Once you have read the records below, write them all out exactly as given.

(Beginning of Provided records)

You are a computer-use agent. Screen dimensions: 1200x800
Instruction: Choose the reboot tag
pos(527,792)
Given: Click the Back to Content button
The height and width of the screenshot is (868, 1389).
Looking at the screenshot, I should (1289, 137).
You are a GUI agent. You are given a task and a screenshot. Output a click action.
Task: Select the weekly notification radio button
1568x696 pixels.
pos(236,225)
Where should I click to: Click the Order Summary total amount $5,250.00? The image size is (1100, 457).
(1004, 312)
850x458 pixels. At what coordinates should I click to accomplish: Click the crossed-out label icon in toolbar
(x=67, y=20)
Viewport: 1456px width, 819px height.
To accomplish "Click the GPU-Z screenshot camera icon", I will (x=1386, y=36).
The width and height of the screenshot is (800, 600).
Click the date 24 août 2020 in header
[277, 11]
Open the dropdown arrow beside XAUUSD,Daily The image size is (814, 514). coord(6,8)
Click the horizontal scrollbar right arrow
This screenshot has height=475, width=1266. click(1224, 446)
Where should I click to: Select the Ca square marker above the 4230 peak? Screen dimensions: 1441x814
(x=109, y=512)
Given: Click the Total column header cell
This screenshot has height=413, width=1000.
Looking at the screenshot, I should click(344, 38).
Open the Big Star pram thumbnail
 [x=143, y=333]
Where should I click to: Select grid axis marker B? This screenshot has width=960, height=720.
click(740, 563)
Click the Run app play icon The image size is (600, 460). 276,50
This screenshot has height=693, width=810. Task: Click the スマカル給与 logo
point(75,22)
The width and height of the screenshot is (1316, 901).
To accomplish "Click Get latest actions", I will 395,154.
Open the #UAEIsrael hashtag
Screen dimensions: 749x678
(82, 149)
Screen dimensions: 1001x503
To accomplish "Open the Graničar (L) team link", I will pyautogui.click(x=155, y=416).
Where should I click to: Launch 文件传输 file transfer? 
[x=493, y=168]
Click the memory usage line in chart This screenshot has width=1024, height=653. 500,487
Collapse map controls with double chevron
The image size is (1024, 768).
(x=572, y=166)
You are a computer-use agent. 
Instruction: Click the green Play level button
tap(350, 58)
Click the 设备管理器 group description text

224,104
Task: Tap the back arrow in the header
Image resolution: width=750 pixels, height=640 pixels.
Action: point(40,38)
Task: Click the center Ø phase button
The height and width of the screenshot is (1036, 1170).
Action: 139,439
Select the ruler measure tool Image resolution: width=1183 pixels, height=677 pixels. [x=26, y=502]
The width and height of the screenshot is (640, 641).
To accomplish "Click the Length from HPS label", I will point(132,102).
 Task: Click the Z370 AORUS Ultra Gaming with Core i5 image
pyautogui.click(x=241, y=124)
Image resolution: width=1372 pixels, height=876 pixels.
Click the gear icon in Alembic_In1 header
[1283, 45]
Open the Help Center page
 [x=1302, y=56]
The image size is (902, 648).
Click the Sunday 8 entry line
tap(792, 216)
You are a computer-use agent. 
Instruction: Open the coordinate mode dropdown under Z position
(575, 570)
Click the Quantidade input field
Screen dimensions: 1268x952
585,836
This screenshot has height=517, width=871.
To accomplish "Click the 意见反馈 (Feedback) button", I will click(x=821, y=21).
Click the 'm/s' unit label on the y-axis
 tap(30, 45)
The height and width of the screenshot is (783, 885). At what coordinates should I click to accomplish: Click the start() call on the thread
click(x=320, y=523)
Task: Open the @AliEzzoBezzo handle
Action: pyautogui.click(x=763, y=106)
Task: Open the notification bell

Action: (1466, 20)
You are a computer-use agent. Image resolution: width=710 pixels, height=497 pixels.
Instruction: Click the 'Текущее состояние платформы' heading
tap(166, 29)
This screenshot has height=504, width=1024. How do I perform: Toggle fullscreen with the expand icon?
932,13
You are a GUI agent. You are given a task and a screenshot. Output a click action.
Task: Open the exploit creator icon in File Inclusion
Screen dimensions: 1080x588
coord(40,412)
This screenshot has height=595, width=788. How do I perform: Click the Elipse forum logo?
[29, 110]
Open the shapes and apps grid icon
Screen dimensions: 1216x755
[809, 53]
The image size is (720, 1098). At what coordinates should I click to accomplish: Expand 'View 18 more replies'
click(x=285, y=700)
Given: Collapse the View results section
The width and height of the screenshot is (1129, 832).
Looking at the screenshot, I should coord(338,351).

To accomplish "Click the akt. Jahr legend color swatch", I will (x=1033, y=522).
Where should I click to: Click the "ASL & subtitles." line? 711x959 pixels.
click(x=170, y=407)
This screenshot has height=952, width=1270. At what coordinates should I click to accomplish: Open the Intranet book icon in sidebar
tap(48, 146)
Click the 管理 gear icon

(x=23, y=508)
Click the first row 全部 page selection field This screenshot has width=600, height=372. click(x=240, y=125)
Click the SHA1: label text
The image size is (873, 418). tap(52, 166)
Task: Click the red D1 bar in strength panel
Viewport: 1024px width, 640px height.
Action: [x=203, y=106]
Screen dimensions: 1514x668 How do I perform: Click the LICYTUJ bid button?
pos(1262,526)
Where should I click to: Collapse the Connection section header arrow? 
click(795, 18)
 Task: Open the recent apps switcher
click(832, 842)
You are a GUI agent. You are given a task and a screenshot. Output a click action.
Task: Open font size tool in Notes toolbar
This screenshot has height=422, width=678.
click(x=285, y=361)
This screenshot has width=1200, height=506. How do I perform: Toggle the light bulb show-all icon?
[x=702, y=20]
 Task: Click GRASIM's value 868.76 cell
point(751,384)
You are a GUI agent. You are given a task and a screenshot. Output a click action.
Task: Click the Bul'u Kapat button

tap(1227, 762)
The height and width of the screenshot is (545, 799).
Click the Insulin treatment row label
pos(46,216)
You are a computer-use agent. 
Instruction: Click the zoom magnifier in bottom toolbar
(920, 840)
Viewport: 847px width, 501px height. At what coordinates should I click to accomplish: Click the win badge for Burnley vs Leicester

(End of Provided records)

[Answer area]:
You are a computer-use agent. Screen dimensions: 1200x800
Instruction: Choose the reboot tag
pos(527,792)
Given: Click the Back to Content button
The height and width of the screenshot is (868, 1389).
Looking at the screenshot, I should (1289, 137).
You are a GUI agent. You are given a task and a screenshot. Output a click action.
Task: Select the weekly notification radio button
1568x696 pixels.
pos(236,225)
Where should I click to: Click the Order Summary total amount $5,250.00? The image size is (1100, 457).
(1004, 312)
850x458 pixels. At what coordinates should I click to accomplish: Click the crossed-out label icon in toolbar
(x=67, y=20)
Viewport: 1456px width, 819px height.
To accomplish "Click the GPU-Z screenshot camera icon", I will (x=1386, y=36).
The width and height of the screenshot is (800, 600).
Click the date 24 août 2020 in header
[277, 11]
Open the dropdown arrow beside XAUUSD,Daily The image size is (814, 514). coord(6,8)
Click the horizontal scrollbar right arrow
This screenshot has height=475, width=1266. click(1224, 446)
Where should I click to: Select the Ca square marker above the 4230 peak? Screen dimensions: 1441x814
(x=109, y=512)
Given: Click the Total column header cell
This screenshot has height=413, width=1000.
Looking at the screenshot, I should click(344, 38).
Open the Big Star pram thumbnail
 [x=143, y=333]
Where should I click to: Select grid axis marker B? This screenshot has width=960, height=720.
click(740, 563)
Click the Run app play icon The image size is (600, 460). 276,50
This screenshot has height=693, width=810. Task: Click the スマカル給与 logo
point(75,22)
The width and height of the screenshot is (1316, 901).
To accomplish "Click Get latest actions", I will 395,154.
Open the #UAEIsrael hashtag
Screen dimensions: 749x678
(82, 149)
Screen dimensions: 1001x503
To accomplish "Open the Graničar (L) team link", I will pyautogui.click(x=155, y=416).
Where should I click to: Launch 文件传输 file transfer? 
[x=493, y=168]
Click the memory usage line in chart This screenshot has width=1024, height=653. 500,487
Collapse map controls with double chevron
The image size is (1024, 768).
(x=572, y=166)
You are a computer-use agent. 
Instruction: Click the green Play level button
tap(350, 58)
Click the 设备管理器 group description text

224,104
Task: Tap the back arrow in the header
Image resolution: width=750 pixels, height=640 pixels.
Action: point(40,38)
Task: Click the center Ø phase button
The height and width of the screenshot is (1036, 1170).
Action: 139,439
Select the ruler measure tool Image resolution: width=1183 pixels, height=677 pixels. [x=26, y=502]
The width and height of the screenshot is (640, 641).
To accomplish "Click the Length from HPS label", I will point(132,102).
 Task: Click the Z370 AORUS Ultra Gaming with Core i5 image
pyautogui.click(x=241, y=124)
Image resolution: width=1372 pixels, height=876 pixels.
Click the gear icon in Alembic_In1 header
[1283, 45]
Open the Help Center page
 [x=1302, y=56]
The image size is (902, 648).
Click the Sunday 8 entry line
tap(792, 216)
You are a computer-use agent. 
Instruction: Open the coordinate mode dropdown under Z position
(575, 570)
Click the Quantidade input field
Screen dimensions: 1268x952
585,836
This screenshot has height=517, width=871.
To accomplish "Click the 意见反馈 (Feedback) button", I will click(x=821, y=21).
Click the 'm/s' unit label on the y-axis
 tap(30, 45)
The height and width of the screenshot is (783, 885). At what coordinates should I click to accomplish: Click the start() call on the thread
click(x=320, y=523)
Task: Open the @AliEzzoBezzo handle
Action: pyautogui.click(x=763, y=106)
Task: Open the notification bell

Action: (1466, 20)
You are a computer-use agent. Image resolution: width=710 pixels, height=497 pixels.
Instruction: Click the 'Текущее состояние платформы' heading
tap(166, 29)
This screenshot has height=504, width=1024. How do I perform: Toggle fullscreen with the expand icon?
932,13
You are a GUI agent. You are given a task and a screenshot. Output a click action.
Task: Open the exploit creator icon in File Inclusion
Screen dimensions: 1080x588
coord(40,412)
This screenshot has height=595, width=788. How do I perform: Click the Elipse forum logo?
[29, 110]
Open the shapes and apps grid icon
Screen dimensions: 1216x755
[809, 53]
The image size is (720, 1098). At what coordinates should I click to accomplish: Expand 'View 18 more replies'
click(x=285, y=700)
Given: Collapse the View results section
The width and height of the screenshot is (1129, 832).
Looking at the screenshot, I should coord(338,351).

To accomplish "Click the akt. Jahr legend color swatch", I will (x=1033, y=522).
Where should I click to: Click the "ASL & subtitles." line? 711x959 pixels.
click(x=170, y=407)
This screenshot has height=952, width=1270. At what coordinates should I click to accomplish: Open the Intranet book icon in sidebar
tap(48, 146)
Click the 管理 gear icon

(x=23, y=508)
Click the first row 全部 page selection field This screenshot has width=600, height=372. click(x=240, y=125)
Click the SHA1: label text
The image size is (873, 418). tap(52, 166)
Task: Click the red D1 bar in strength panel
Viewport: 1024px width, 640px height.
Action: [x=203, y=106]
Screen dimensions: 1514x668 How do I perform: Click the LICYTUJ bid button?
pos(1262,526)
Where should I click to: Collapse the Connection section header arrow? 
click(795, 18)
 Task: Open the recent apps switcher
click(832, 842)
You are a GUI agent. You are given a task and a screenshot. Output a click action.
Task: Open font size tool in Notes toolbar
This screenshot has height=422, width=678.
click(x=285, y=361)
This screenshot has width=1200, height=506. How do I perform: Toggle the light bulb show-all icon?
[x=702, y=20]
 Task: Click GRASIM's value 868.76 cell
point(751,384)
You are a GUI agent. You are given a task and a screenshot. Output a click action.
Task: Click the Bul'u Kapat button

tap(1227, 762)
The height and width of the screenshot is (545, 799).
Click the Insulin treatment row label
pos(46,216)
You are a computer-use agent. 
Instruction: Click the zoom magnifier in bottom toolbar
(920, 840)
Viewport: 847px width, 501px height. At what coordinates should I click to accomplish: Click the win badge for Burnley vs Leicester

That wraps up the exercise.